INSTRUCTION | Please duplicate, exactly as they appear, only the rows from the line containing "Task: Click the Lyon OL crest icon" through the line containing "The width and", with both of those lines included.

EXERCISE INPUTS |

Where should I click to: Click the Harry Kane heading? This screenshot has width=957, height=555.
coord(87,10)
---
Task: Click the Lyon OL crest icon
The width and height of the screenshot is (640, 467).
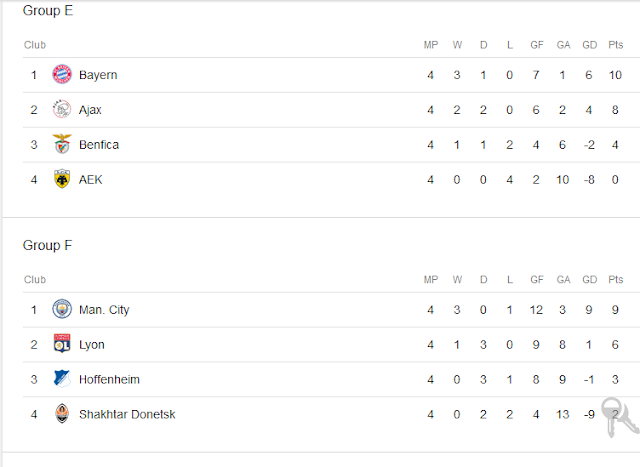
==
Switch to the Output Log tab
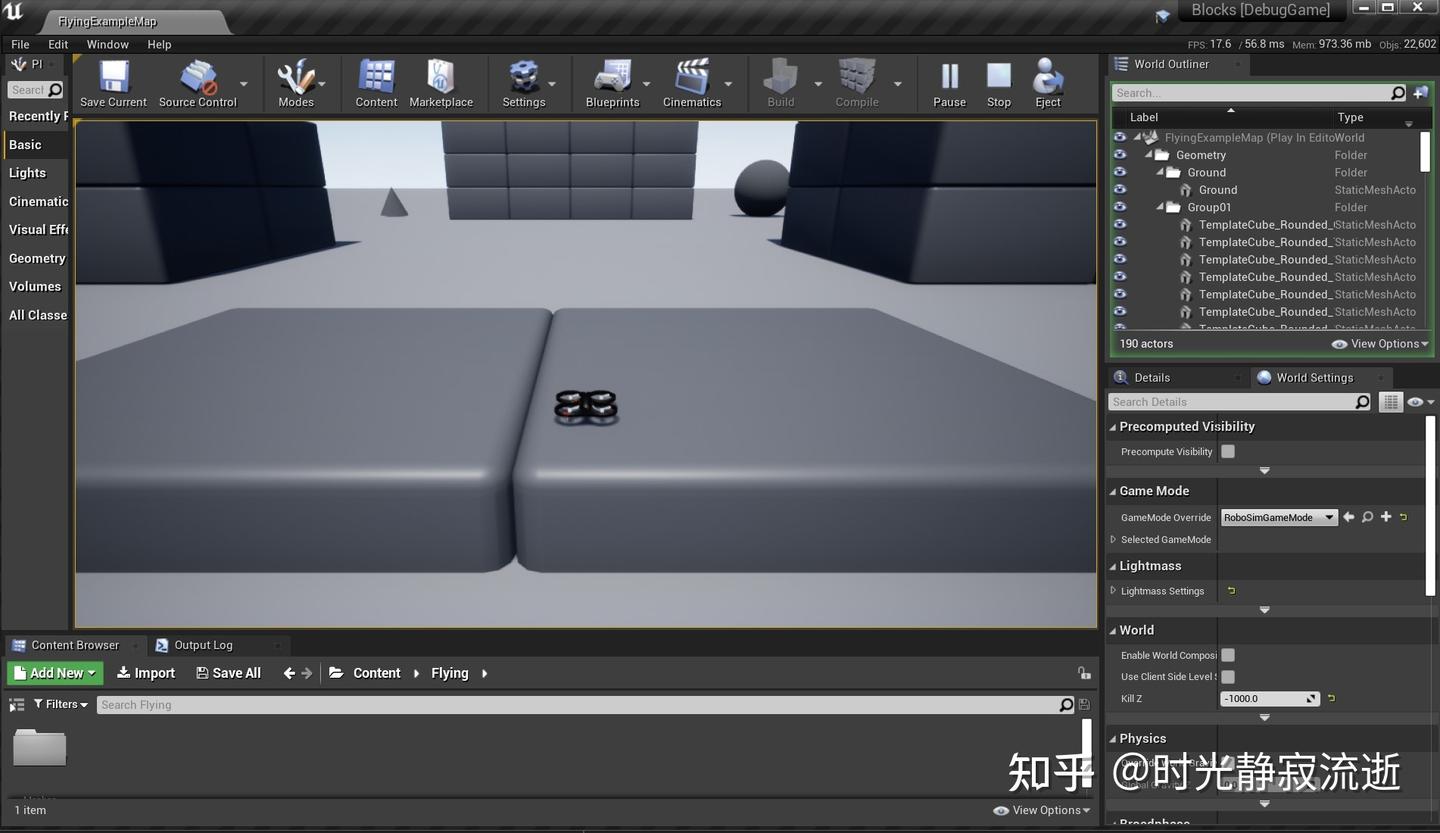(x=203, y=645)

OUTPUT FOR THIS TASK |
Task: Click the Lyon OL crest icon
The width and height of the screenshot is (640, 467).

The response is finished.